Parvenu Paidar, Women and the Political Process in Twentieth Century Iran (New York: Cambridge University Press, 1995).
This book argues that in neither the Pahlavi nor the Islamic eras have Iranian women enjoyed direct and independent control over the establishment of gender policies. “By destroying the independence of the women’s movement through cooption and coercion, both secular and Islamic states aimed to protect the nation…from the negative side effects of women’s social emancipation” (p. 358).
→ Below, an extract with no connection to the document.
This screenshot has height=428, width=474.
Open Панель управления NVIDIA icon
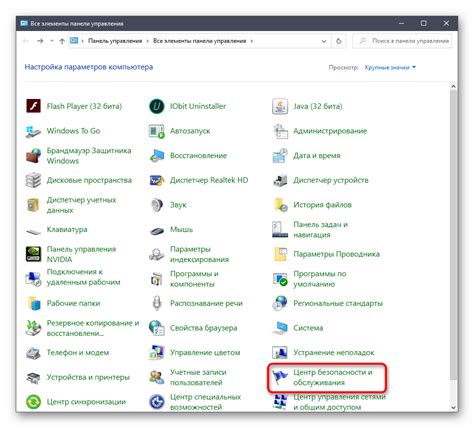[x=33, y=254]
The book’s value lies in its detailed discussion of the development of laws and policies pertaining to women under the Islamic Republic. As the Islamic elements of the revolutionary coalition sought to control first the revolution and then the government, gender issues assumed prominence in political debates. During the revolution, the new leadership attempted to construct a popularly compelling image of cultural authenticity. The preeminent marker of that authenticity was the image of the veiled Muslim woman. To prove and consolidate its power, the new regime sought to further Islamize the behavior and appearance of Iranian women. The separation of official Shi‘ism and the state facilitated this effort, with the clergy “in control of both women’s social and familial roles” (p. 257). Women’s employment, the hejab, marriage and family planning were all decided within this larger attempt to gain and monopolize political power.
Paidar shows that consensus on the particular form Islamization would take was difficult to achieve. Often, “economic and political imperatives defined which practices in relation to the family were or were not acceptable as ‘Islamic’ ”(p. 289), with many policies made in an ad hoc fashion. Ensuring that the population adhered to shari‘a law became tantamount to demonstrating the regime’s power. Laxity concerning matters regulating women was thus viewed as a transgression against the state itself.
Yet Paidar provides little evidence of the impact of such ideological rhetoricizing and legal maneuvering on Iranian women and their families. She occasionally cites census reports to gauge the effects of state policies and laws, but government statistics should be used with caution. Oral histories and interviews with exiled communities would have strengthened Paidar’s argument. Yet by focusing primarily on the ideological and political construction of gender relations, Paidar has failed to examine the multifarious technologies of power in multiple locations in Iranian society.